Finanzieller Druck steigt
Viele Pflegebedürftige und ihre Angehörigen können die steigenden Kosten aus Rente und Vermögen nicht mehr bestreiten und sind daher auf Sozialhilfeleistungen angewiesen. Der erhöhte Bedarf an „Hilfen zur Pflege“ bei den Sozialhilfeträgern erhöht den Druck in den Pflegesatzverhandlungen zusätzlich. Jan Hagen, Bereichsleitung Pflegesatz, äußert sich wie folgt zu den Entwicklungen: „In den Verhandlungen 2025 sind wir mit einem blauen Auge davongekommen. Die Tarifzahlungen für unsere Mitarbeitenden aus Pflege und Betreuung wurden fast anstandslos durchgewunken. Allerdings ging dies zu Lasten der Anerkennung von sonstigen betriebsnotwendigen Kosten, was eine Finanzierungslücke bedeutet.“ Die überlange Verhandlungsdauer machte eine Rückrechnung der Pflegesätze über elf Monate notwendig und führte zu Unmut bei der Bewohnerschaft. Die verpflichtende Umsetzung der Mehrpersonalisierung setzt den Verband noch zusätzlich unter Druck. Kann das erforderliche Personal nicht gefunden werden, können die aktuellen Platzzahlen in den AWO Seniorenzentren auf Dauer nicht gehalten werden.

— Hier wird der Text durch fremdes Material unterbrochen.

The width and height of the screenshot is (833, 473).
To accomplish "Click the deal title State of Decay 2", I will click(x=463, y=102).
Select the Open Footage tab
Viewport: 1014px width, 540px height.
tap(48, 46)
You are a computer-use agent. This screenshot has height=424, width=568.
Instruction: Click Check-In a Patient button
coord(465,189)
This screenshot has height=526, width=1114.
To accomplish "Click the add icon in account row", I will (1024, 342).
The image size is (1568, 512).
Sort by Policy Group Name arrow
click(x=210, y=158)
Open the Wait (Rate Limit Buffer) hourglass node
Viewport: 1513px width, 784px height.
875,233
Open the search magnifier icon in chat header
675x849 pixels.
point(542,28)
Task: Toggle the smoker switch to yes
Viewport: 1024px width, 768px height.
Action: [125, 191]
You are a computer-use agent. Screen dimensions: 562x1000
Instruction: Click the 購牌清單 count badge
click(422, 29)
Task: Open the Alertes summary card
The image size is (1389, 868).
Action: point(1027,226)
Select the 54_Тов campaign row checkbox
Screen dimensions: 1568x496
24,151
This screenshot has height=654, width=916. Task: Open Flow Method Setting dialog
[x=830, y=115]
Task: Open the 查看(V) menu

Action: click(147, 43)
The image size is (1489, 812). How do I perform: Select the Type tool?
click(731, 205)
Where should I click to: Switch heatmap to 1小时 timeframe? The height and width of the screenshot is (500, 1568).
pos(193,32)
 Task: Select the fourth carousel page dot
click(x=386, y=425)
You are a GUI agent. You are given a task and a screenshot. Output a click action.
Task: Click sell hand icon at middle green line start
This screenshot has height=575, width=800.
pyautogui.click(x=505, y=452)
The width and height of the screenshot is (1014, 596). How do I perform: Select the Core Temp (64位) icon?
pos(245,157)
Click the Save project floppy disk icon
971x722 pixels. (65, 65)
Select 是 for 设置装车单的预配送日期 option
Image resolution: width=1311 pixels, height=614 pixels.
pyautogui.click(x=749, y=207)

Die Branche krankt, aber wir bleiben dran
Die niedrige Auslastung in weiten Teilen der Trägerlandschaft führt neben der Unterfinanzierung der Standorte auch zu einer strukturellen Verknappung von Pflegekapazitäten im Land. In Zeiten des demografischen Wandels und steigendem Bedarf ein Zustand, der nicht so bleiben kann. „Unser Ziel besteht darin, auch weiterhin eine verlässliche Partnerin für die Menschen im Land zu bleiben“, so Martin Koch, Geschäftsbereichsleitung Altenhilfe. In Netzwerktreffen, z. B. mit der LIGA der Freien Wohlfahrtspflege RLP e. V., schließt sich die AWO mit den großen Träger*innen im Land zusammen und gemeinsam werden wir nicht müde, mit der Politik in den Dialog zu gehen. Der zugespitzten Situation begegnen wir schon heute mit vielfältigen Lösungsansätzen. Dazu zählen Programme zur Gewinnung und Bindung von Mitarbeitenden und Maßnahmen zur individuellen Organisationsentwicklung der Standorte. Diese zielen darauf ab, das zur Verfügung gestellte „Mehr“ an Personal sinnvoll einzuplanen und eine kompetenz- und bewohner*innenorientierte Arbeitsorganisation zu ermöglichen.